## Problem description
Copy the entries below verbatim, from the very first line through the line that contains "Action: tap(320, 35)", including that line, and nothing beyond it.

## Data to process
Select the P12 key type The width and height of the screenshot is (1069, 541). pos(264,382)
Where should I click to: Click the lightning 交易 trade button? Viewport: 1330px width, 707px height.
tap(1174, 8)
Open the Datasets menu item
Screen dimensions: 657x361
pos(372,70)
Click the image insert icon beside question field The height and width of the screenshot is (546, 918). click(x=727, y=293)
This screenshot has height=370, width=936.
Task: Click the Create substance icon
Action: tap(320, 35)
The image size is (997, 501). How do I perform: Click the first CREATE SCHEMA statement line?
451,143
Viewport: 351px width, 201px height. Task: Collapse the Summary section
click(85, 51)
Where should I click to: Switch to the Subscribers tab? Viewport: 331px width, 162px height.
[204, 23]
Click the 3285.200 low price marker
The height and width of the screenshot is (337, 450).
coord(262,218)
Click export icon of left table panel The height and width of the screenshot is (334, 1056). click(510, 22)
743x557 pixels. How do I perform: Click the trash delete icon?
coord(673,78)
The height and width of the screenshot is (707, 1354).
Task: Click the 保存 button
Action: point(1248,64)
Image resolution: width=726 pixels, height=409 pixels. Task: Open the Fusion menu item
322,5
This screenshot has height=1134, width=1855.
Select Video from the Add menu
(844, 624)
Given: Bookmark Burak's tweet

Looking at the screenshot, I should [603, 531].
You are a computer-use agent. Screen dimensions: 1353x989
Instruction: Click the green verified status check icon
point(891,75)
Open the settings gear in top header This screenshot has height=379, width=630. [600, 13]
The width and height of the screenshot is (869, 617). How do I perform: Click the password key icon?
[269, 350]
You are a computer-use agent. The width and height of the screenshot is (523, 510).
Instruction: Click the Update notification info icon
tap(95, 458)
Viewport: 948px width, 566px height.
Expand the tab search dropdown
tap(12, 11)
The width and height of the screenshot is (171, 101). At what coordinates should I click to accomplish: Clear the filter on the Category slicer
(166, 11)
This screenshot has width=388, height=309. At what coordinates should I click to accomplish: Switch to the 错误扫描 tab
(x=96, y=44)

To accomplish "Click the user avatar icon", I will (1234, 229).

## Solved exercise
Select the P12 key type The width and height of the screenshot is (1069, 541). pos(264,382)
Where should I click to: Click the lightning 交易 trade button? Viewport: 1330px width, 707px height.
tap(1174, 8)
Open the Datasets menu item
Screen dimensions: 657x361
pos(372,70)
Click the image insert icon beside question field The height and width of the screenshot is (546, 918). click(x=727, y=293)
This screenshot has height=370, width=936.
Task: Click the Create substance icon
Action: tap(320, 35)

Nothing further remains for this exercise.